▸ AIM OF THE EXERCISE: The string "computer" may appear in lines of the listing. Report each line where it does.

(Beginning of SUPPLIED MATERIAL)

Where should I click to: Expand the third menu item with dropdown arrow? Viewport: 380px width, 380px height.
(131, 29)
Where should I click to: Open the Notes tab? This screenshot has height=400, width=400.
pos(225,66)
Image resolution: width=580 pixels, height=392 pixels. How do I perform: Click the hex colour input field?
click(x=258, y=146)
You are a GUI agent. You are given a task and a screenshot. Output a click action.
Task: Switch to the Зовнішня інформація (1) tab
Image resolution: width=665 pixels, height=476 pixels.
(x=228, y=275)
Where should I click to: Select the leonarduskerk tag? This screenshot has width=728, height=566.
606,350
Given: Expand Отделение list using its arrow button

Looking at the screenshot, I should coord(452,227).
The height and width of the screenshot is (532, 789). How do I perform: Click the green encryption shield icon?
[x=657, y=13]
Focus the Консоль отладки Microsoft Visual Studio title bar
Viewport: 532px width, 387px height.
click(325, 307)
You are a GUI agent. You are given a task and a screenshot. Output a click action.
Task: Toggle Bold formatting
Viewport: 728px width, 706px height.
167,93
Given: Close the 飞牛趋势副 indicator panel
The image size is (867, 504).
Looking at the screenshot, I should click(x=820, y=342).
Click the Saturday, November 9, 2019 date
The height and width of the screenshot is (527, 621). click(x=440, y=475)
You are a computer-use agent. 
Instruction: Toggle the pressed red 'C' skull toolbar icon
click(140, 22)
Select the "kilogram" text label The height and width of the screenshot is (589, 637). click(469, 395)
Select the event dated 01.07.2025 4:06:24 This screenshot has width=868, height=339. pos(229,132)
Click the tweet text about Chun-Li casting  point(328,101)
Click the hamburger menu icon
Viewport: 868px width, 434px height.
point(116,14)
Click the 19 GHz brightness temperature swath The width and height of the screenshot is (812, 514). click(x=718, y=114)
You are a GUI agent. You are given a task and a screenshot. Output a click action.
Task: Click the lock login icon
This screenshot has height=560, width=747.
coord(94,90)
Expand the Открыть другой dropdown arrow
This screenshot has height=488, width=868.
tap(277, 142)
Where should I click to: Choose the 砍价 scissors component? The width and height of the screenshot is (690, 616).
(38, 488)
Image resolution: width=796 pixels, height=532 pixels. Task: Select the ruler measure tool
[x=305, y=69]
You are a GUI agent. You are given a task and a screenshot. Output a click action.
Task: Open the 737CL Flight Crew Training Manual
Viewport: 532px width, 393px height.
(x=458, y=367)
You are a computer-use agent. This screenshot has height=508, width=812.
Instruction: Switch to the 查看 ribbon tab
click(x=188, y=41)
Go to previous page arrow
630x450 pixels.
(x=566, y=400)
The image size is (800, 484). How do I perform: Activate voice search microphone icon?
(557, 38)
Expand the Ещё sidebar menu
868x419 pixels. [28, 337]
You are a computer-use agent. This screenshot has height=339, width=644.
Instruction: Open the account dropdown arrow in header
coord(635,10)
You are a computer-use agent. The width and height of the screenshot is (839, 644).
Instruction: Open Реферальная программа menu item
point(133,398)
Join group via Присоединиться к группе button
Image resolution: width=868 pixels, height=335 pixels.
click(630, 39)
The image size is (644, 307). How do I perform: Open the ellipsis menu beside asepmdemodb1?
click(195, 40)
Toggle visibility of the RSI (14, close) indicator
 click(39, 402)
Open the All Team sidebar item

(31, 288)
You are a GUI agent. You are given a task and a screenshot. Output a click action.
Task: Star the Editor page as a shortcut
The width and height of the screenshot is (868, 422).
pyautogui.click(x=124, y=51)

(End of SUPPLIED MATERIAL)

▸ EXERCISE ANSWER:
You are a computer-use agent. 
You are a computer-use agent. This screenshot has height=508, width=812.
You are a computer-use agent. This screenshot has height=339, width=644.
You are a computer-use agent. The width and height of the screenshot is (839, 644).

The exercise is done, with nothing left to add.